Memaknai Kemerdekaan, Prof Husnan Bey: Tidak Boleh Ada Anak Bangsa yang Terpinggirkan

Memaknai Kemerdekaan, Prof Husnan Bey: Tidak Boleh Ada Anak Bangsa yang Terpinggirkan

MAKLUMAT — Plt Ketua Umum PP Persaudaraan Muslimin Indonesia (Parmusi), Prof Dr Husnan Bey Fananie Lc MA, mengajak seluruh umat Islam, khususnya kader-kader dan dai daiyah Parmusi, untuk memaknai 80 tahun kemerdekaan Indonesia dengan semangat persatuan, serta terus bergerak dan berkontribusi bagi umat, agama, bangsa dan negara.

Hal itu ia sampaikan ketika menghadiri Musyawarah Wilayah (Musywil) ke-4 Parmusi Jawa Timur, yang digelar di Pondok Modern Bustanul Quran (PMBQ) Nurul Azhar, Ngoro, Mojokerto, pada Sabtu (16/8/2025).

Kontribusi dan Saham Umat Islam

Umat Islam, kata Husnan Bey, berperan krusial dan memiliki ‘saham’ besar atas kemerdekaan Indonesia pada 17 Agustus 2025.

Yang Harus Dikerjakan |
[a] Tampilkan bagian artikel tentang makna kemerdekaan ini tanpa mengubah satu huruf pun, mulai dari "MAKLUMAT — Plt" dan terus hingga "bangsa dan negara.".
[b] Di seluruh baris daftar, tukar "center point" menjadi "middle point" dan tulis ulang baris-baris itu tanpa perubahan lain. Gambarnya tidak perlu disertakan dalam jawaban.
Artikel dan daftar ini diambil dari sumber yang tidak sama.

Entri data hasil ekstraksi |
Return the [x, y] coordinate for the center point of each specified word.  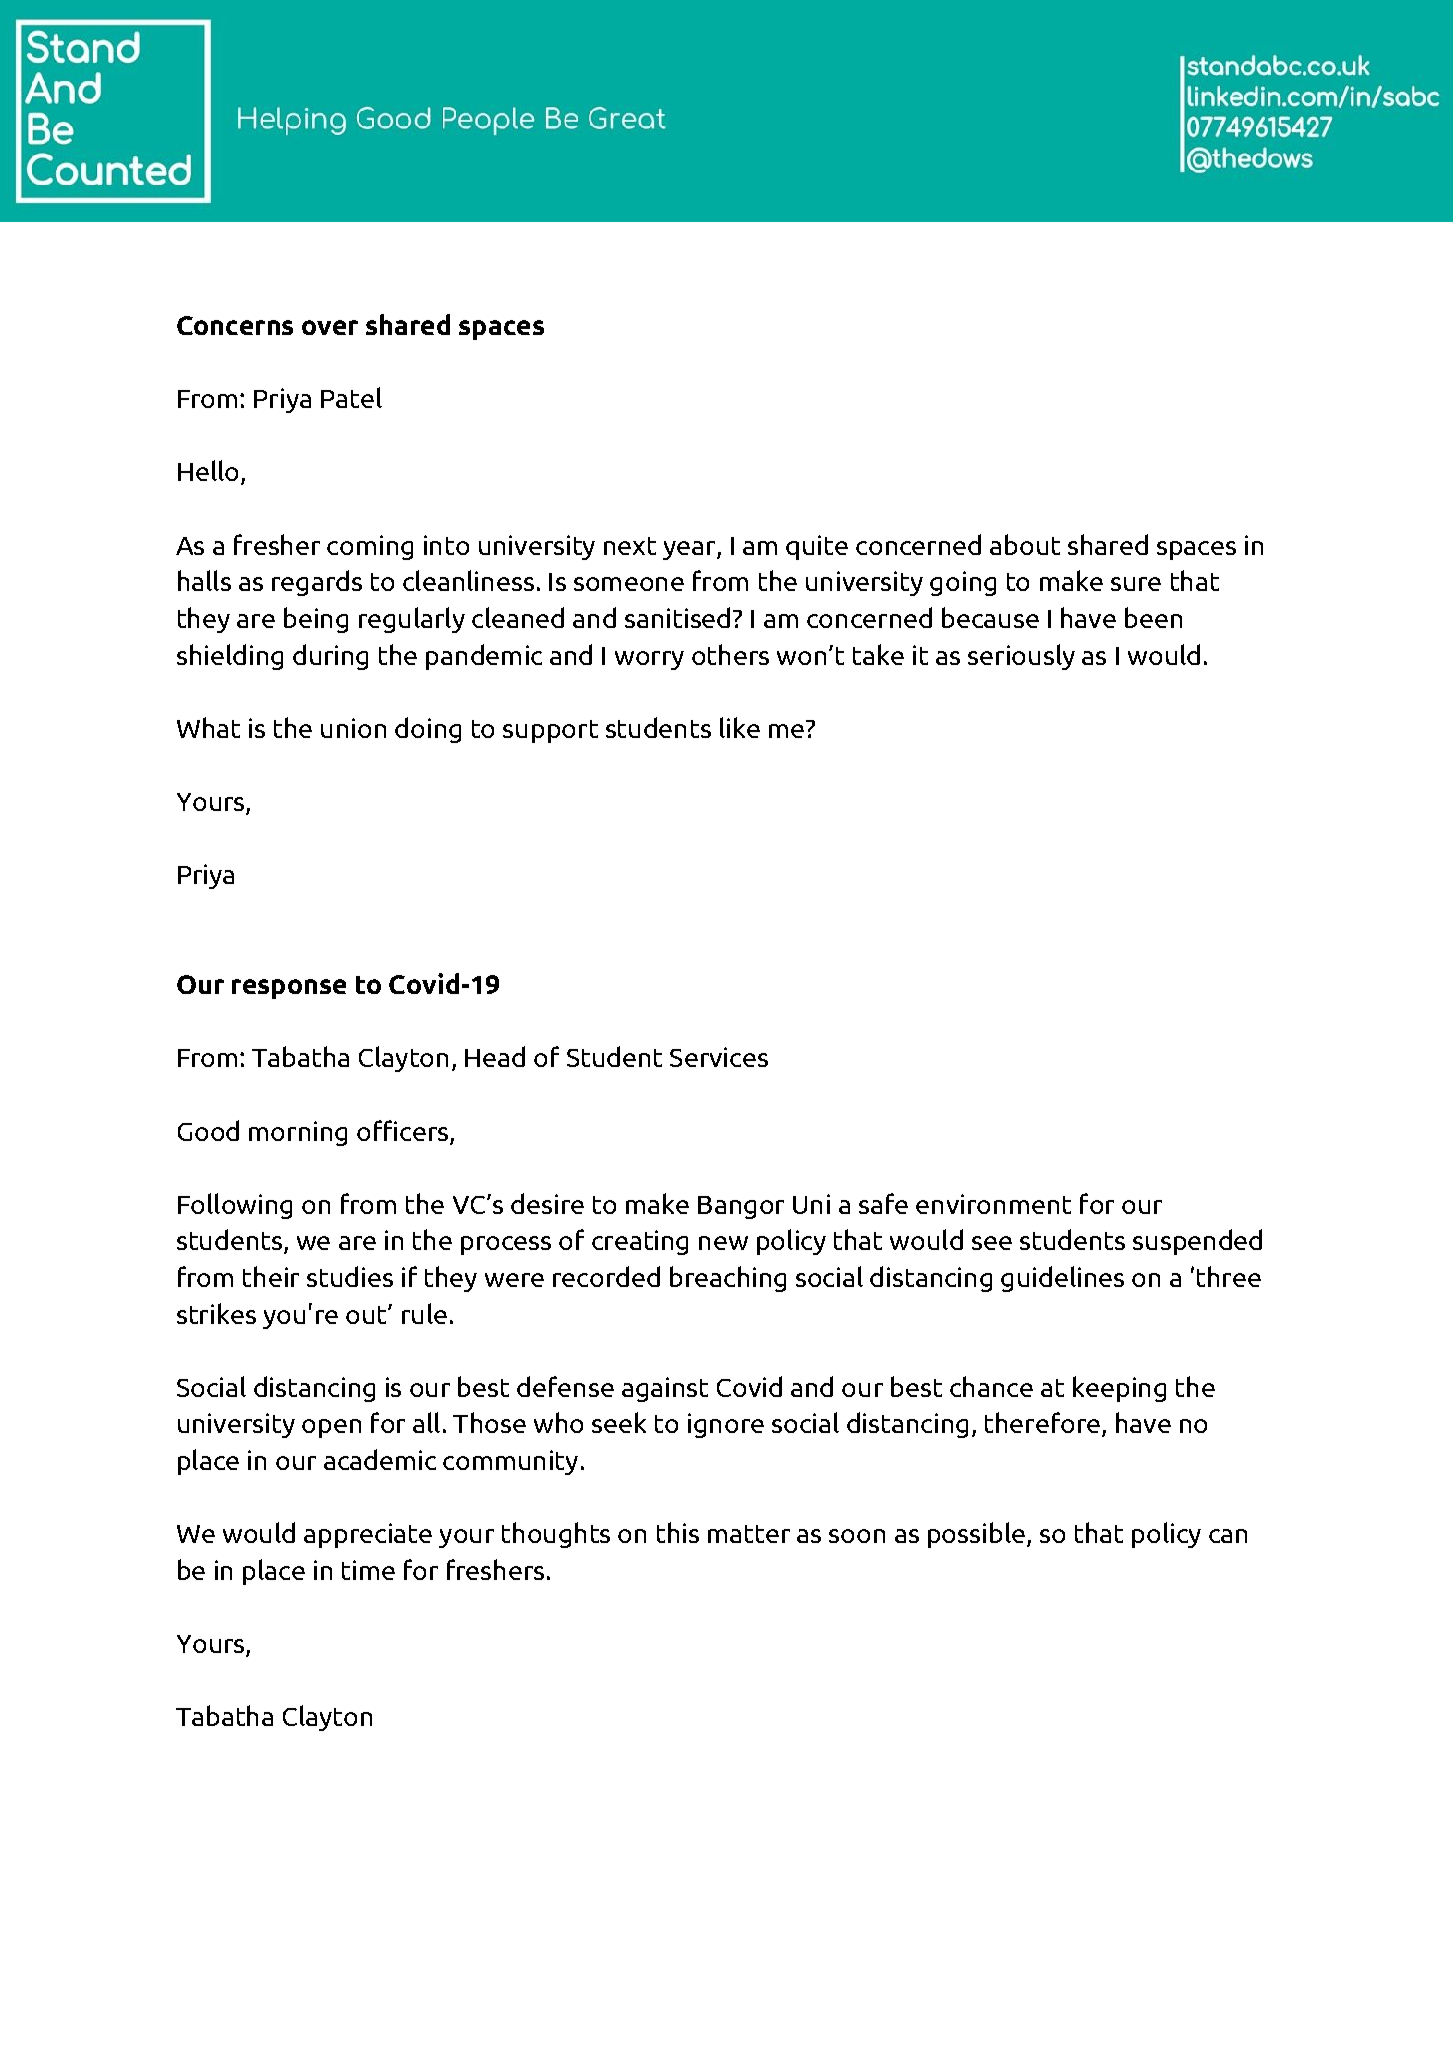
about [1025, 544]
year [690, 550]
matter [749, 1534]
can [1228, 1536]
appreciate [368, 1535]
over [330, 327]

Pembahasan Jawaban |
[a]
MAKLUMAT — Plt Ketua Umum PP Persaudaraan Muslimin Indonesia (Parmusi), Prof Dr Husnan Bey Fananie Lc MA, mengajak seluruh umat Islam, khususnya kader-kader dan dai daiyah Parmusi, untuk memaknai 80 tahun kemerdekaan Indonesia dengan semangat persatuan, serta terus bergerak dan berkontribusi bagi umat, agama, bangsa dan negara.

[b]
Return the [x, y] coordinate for the middle point of each specified word.  
about [1025, 544]
year [690, 550]
matter [749, 1534]
can [1228, 1536]
appreciate [368, 1535]
over [330, 327]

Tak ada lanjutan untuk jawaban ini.